> Entries supplied:
----

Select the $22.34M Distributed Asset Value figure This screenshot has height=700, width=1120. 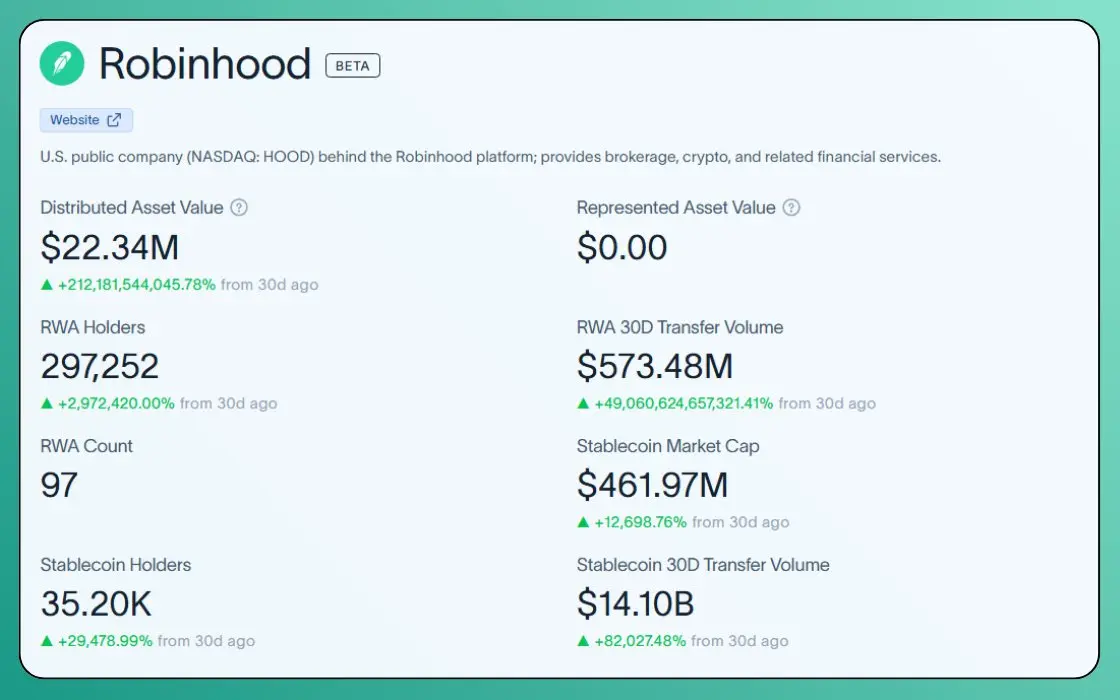coord(110,248)
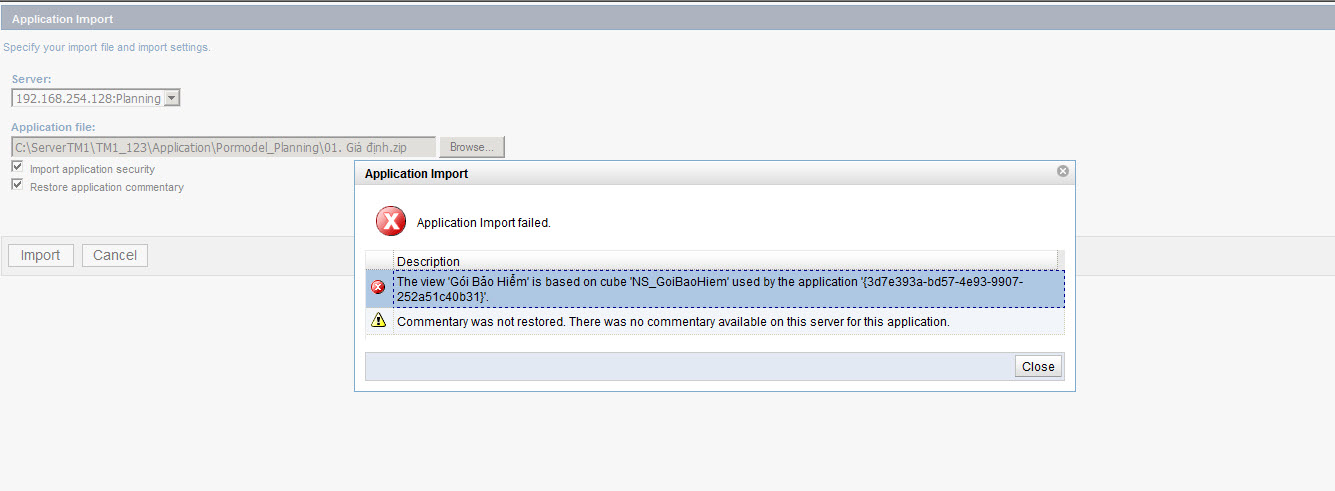
Task: Dismiss dialog using the round X icon
Action: click(x=1062, y=172)
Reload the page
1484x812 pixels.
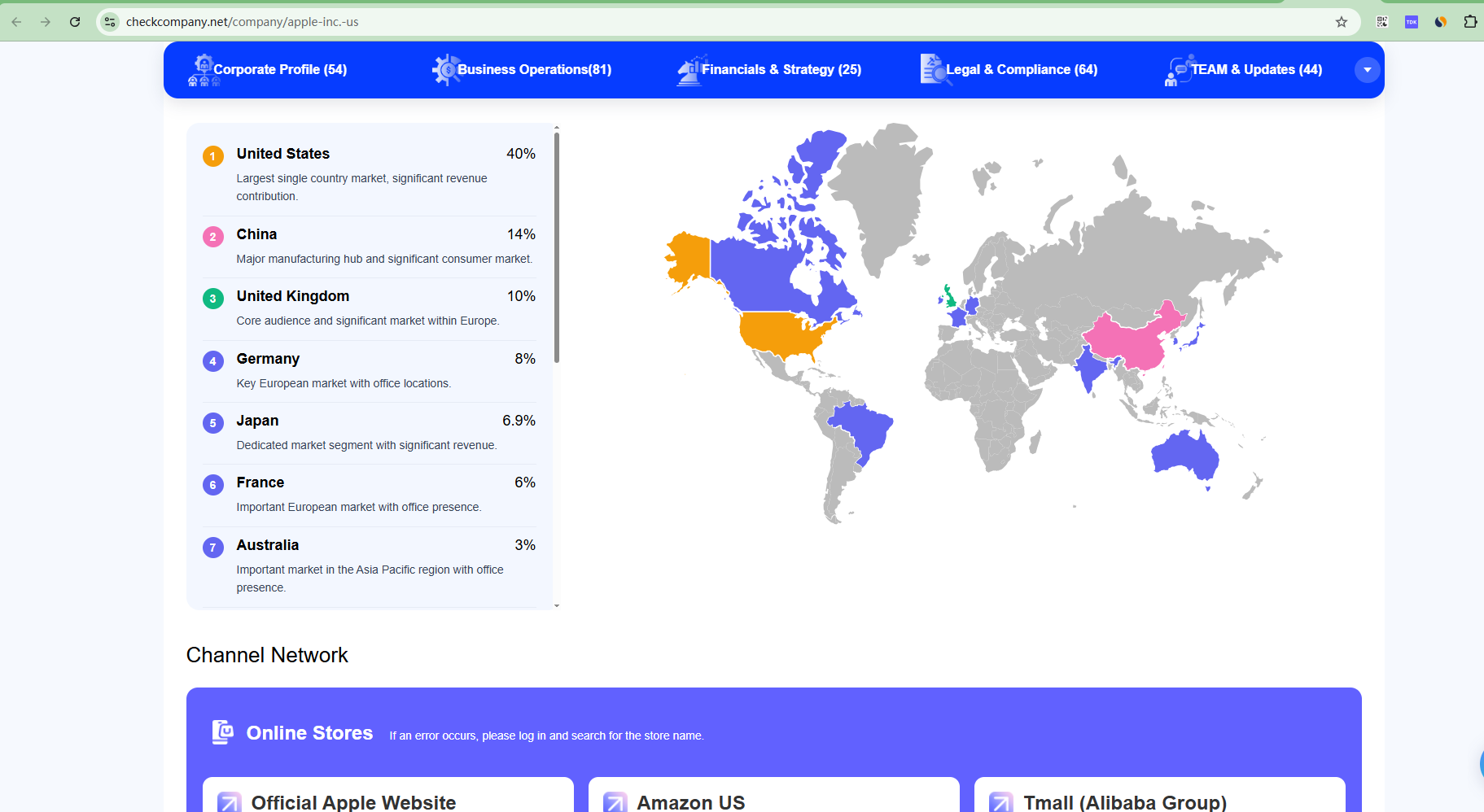coord(75,22)
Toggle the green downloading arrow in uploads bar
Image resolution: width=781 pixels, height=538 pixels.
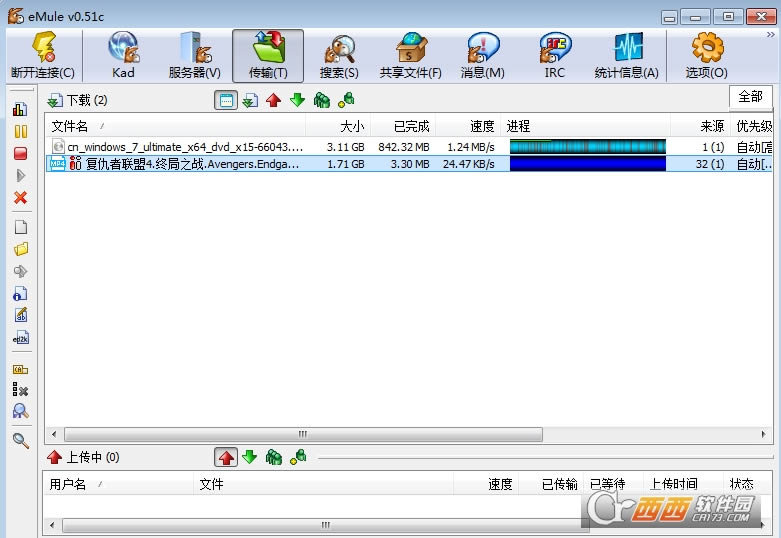250,457
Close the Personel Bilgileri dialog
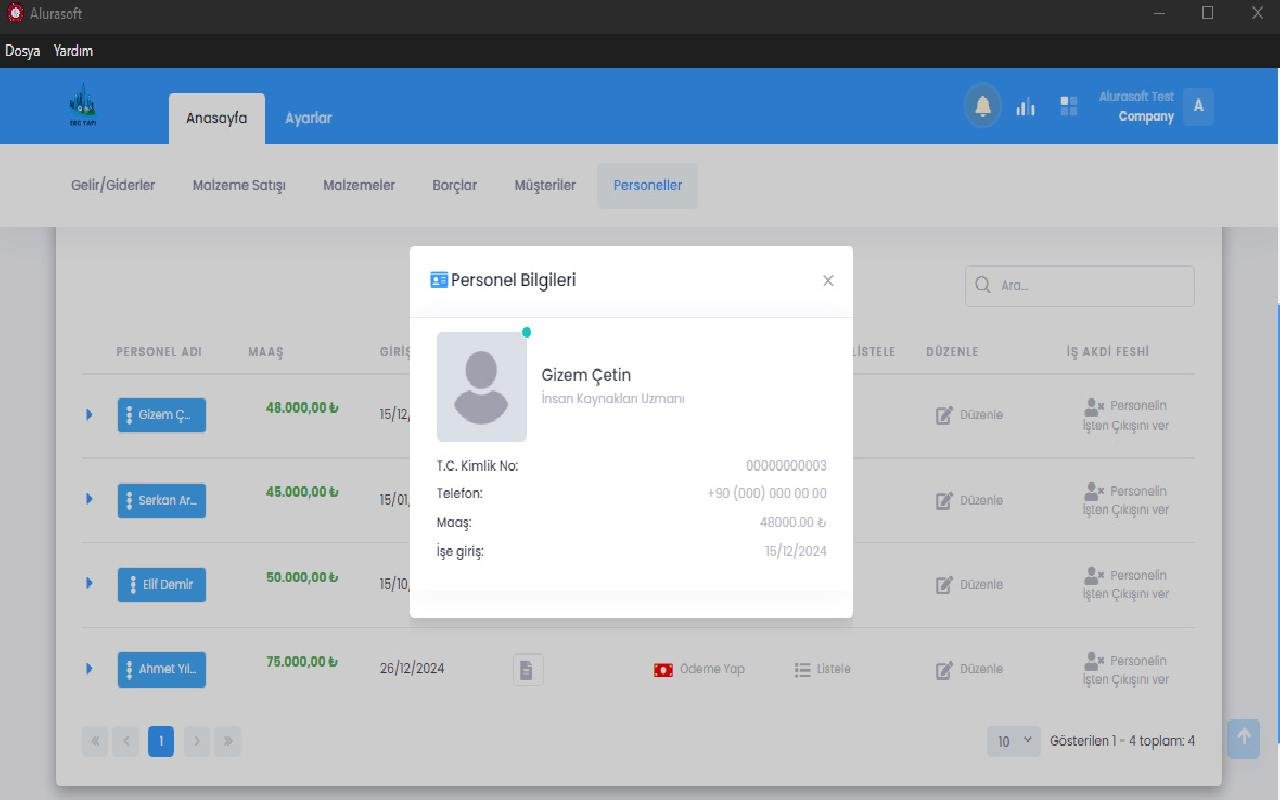This screenshot has width=1280, height=800. [828, 281]

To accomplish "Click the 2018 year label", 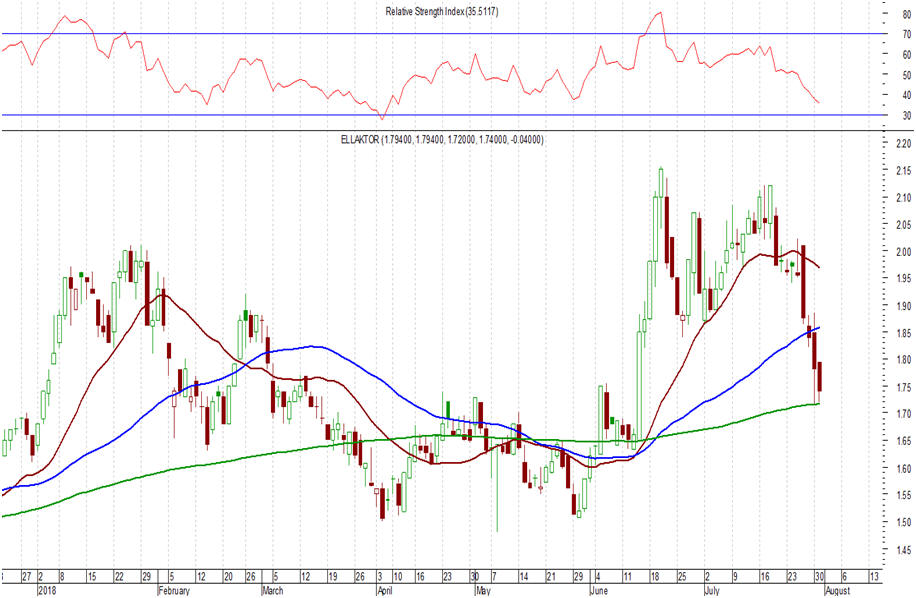I will click(x=48, y=591).
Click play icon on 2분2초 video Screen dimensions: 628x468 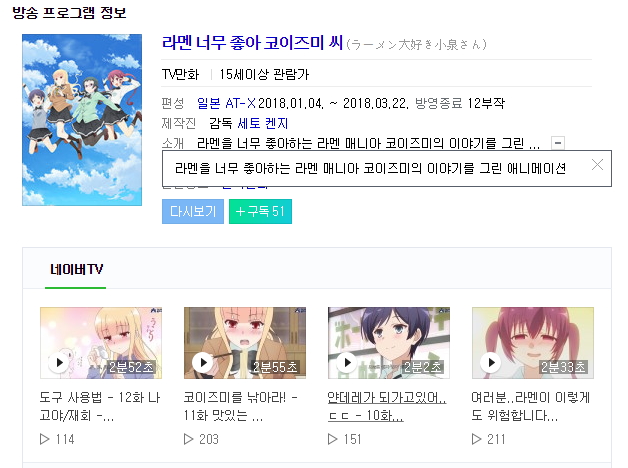(x=347, y=363)
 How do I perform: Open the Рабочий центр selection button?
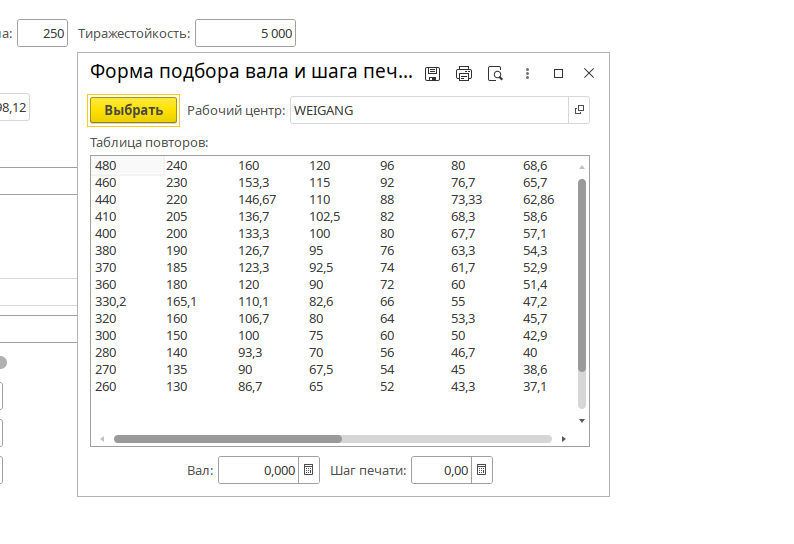click(x=579, y=110)
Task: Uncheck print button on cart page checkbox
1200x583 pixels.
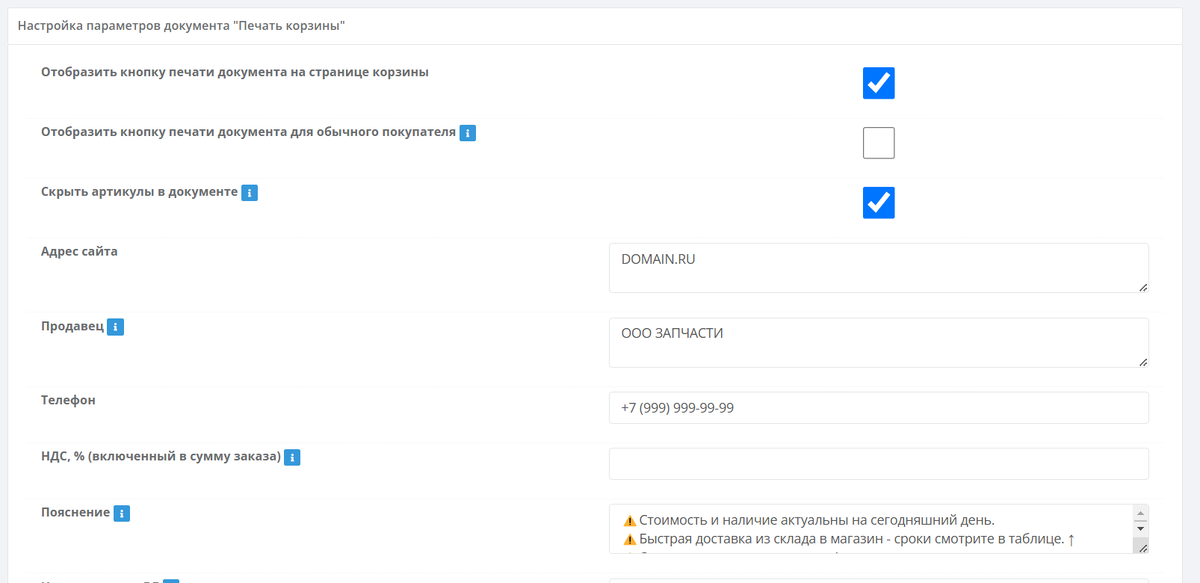Action: (x=879, y=83)
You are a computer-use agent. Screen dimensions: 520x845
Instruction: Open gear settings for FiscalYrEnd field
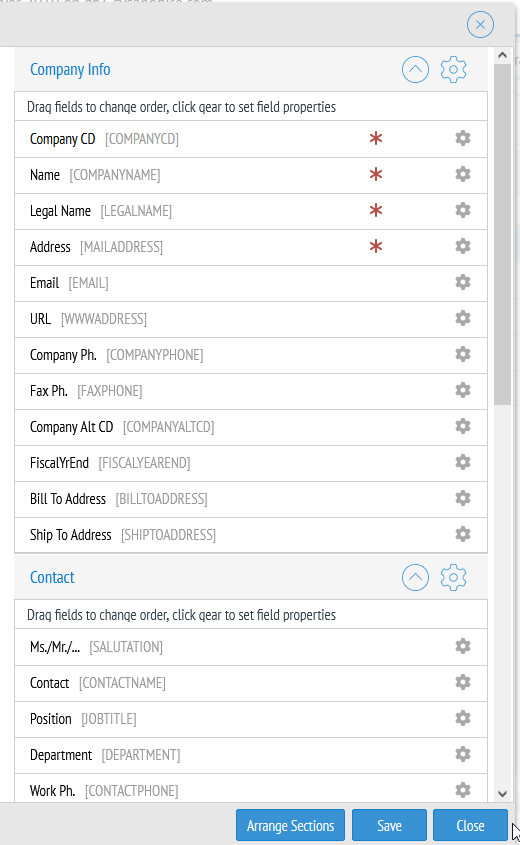(463, 462)
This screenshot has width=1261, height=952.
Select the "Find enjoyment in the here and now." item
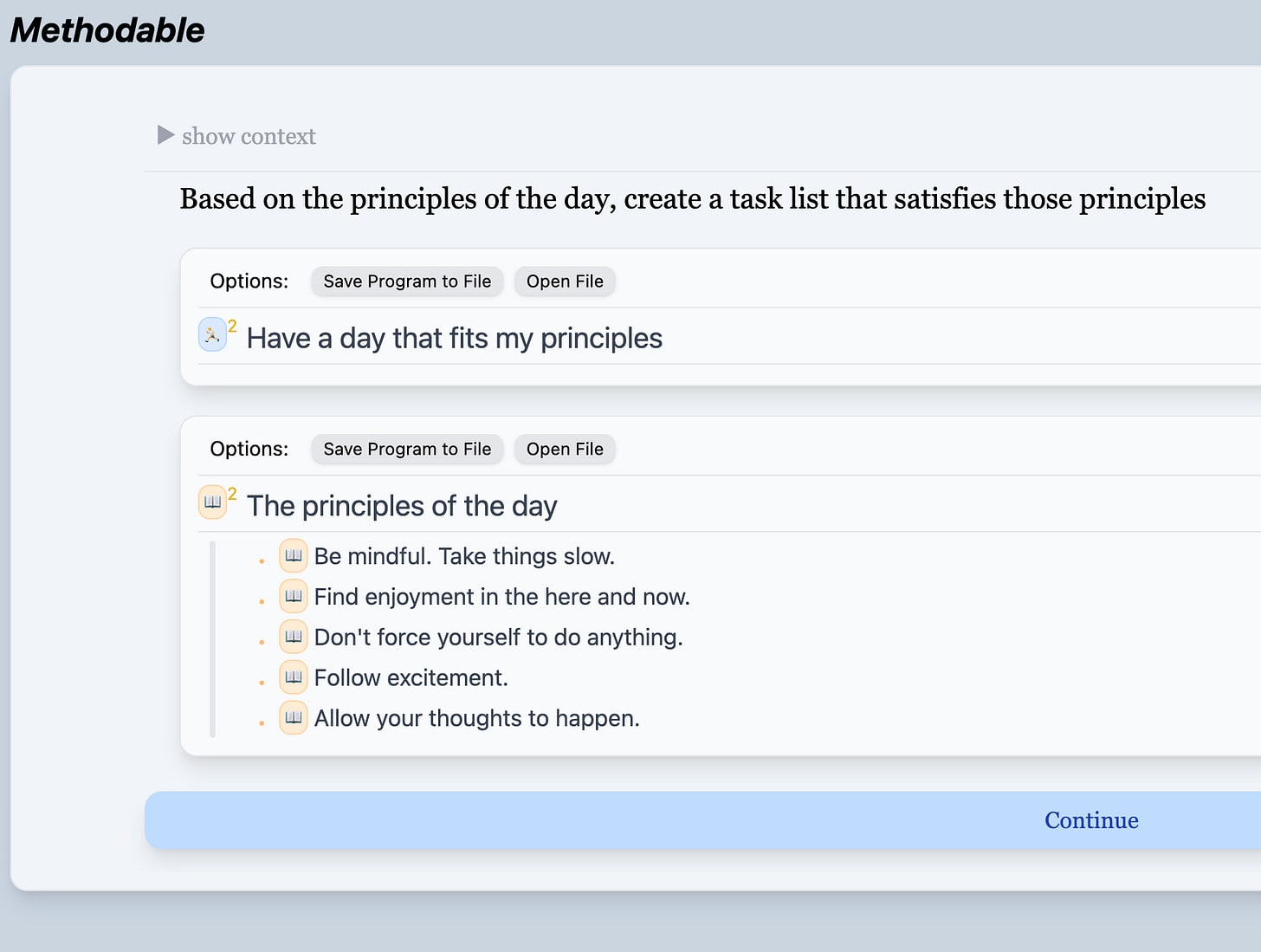tap(501, 597)
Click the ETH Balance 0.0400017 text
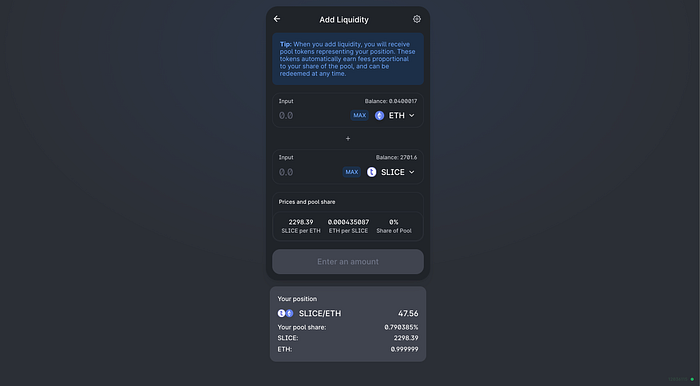The width and height of the screenshot is (700, 386). [x=391, y=101]
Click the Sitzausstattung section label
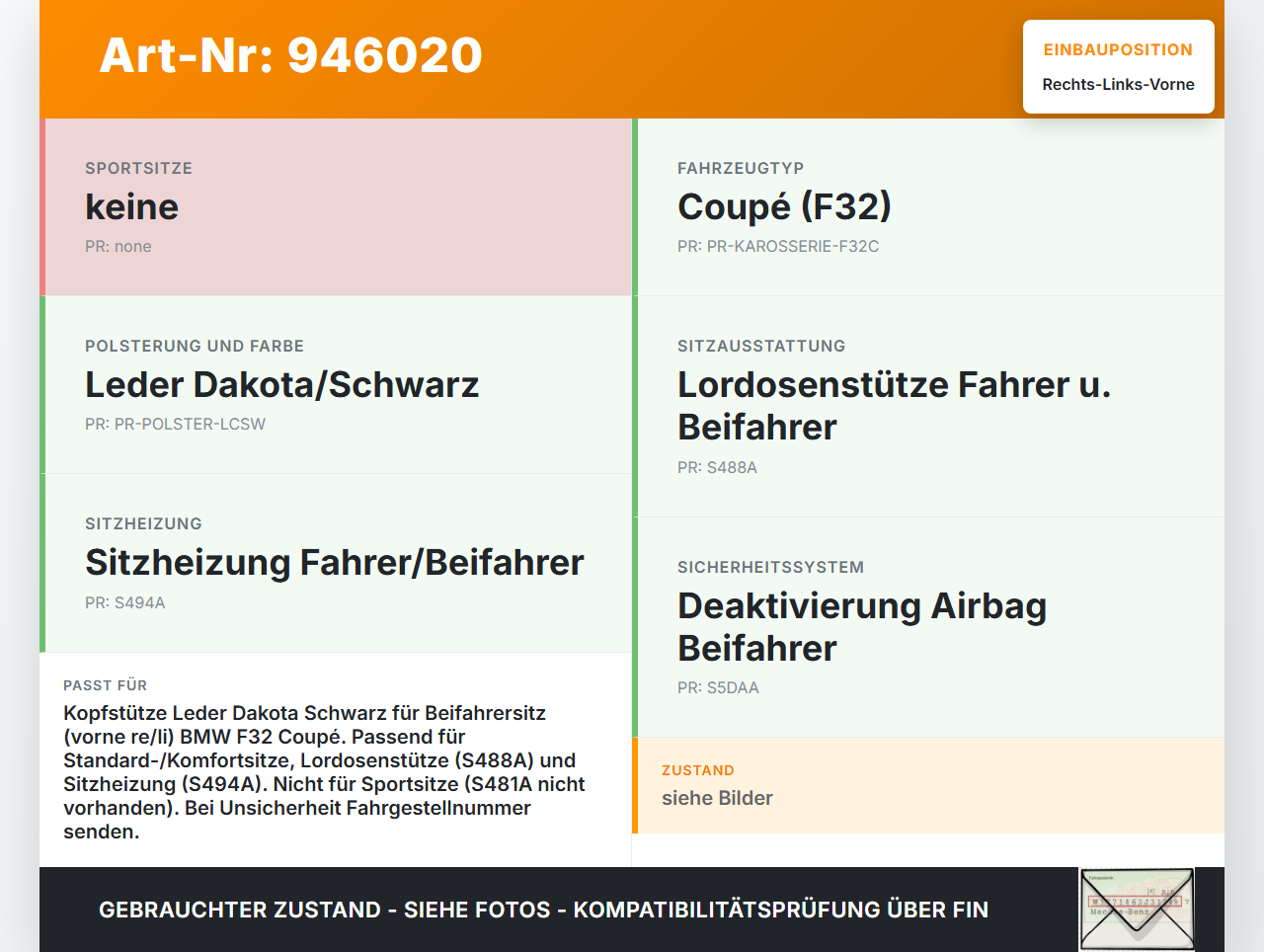This screenshot has height=952, width=1264. (x=761, y=346)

----

> Directions for this task: Repeat word for word, leaving out the pictures, each line of the records from the line that holds "This screenshot has width=1261, height=952." through the final one.

> Reply to the exercise:
This screenshot has width=1261, height=952.
Select the "Find enjoyment in the here and now." item
tap(501, 597)
Click the ETH Balance 0.0400017 text
The width and height of the screenshot is (700, 386). [x=391, y=101]
Click the Sitzausstattung section label
This screenshot has height=952, width=1264. (x=761, y=346)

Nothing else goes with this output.